- [OBJETIVO DEL EJERCICIO]: Copia sin cambios la parte del notebook sobre errores de ajedrez que va desde "# Selección de" hasta "y, test_size=0.2, random_state=42)", ambos incluidos.

# Modelo Supervisado para Predecir error_label
Este notebook entrena un modelo de clasificación para predecir el tipo de error cometido en una jugada de ajedrez usando los features generados en `training_dataset.csv`.

In [None]:
import pandas as pd

# Cargar el dataset
df = pd.read_csv("training_dataset.csv")

# Inspección inicial
print(df.shape)
print(df.columns)
print(df['error_label'].value_counts())
df.head()


In [None]:
from sklearn.model_selection import train_test_split

# Selección de features
features = [
    'score_diff', 'material_total', 'material_balance', 'num_pieces',
    'branching_factor', 'self_mobility', 'opponent_mobility',
    'phase', 'has_castling_rights', 'is_low_mobility', 
    'is_center_controlled', 'is_pawn_endgame'
]

X = df[features]
y = df['error_label']

# División de datos
X_train, X_test, y_train, y_test = train_test_split(X, y, test_size=0.2, random_state=42)

- [DATOS PROPORCIONADOS]:
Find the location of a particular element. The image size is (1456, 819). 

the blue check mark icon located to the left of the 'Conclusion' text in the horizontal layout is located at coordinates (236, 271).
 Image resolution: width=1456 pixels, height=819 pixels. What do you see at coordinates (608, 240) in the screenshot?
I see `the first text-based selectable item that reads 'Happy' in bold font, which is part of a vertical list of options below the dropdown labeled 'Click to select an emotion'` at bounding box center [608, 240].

- [RESPUESTA ESCRITA]:
# Selección de features
features = [
    'score_diff', 'material_total', 'material_balance', 'num_pieces',
    'branching_factor', 'self_mobility', 'opponent_mobility',
    'phase', 'has_castling_rights', 'is_low_mobility', 
    'is_center_controlled', 'is_pawn_endgame'
]

X = df[features]
y = df['error_label']

# División de datos
X_train, X_test, y_train, y_test = train_test_split(X, y, test_size=0.2, random_state=42)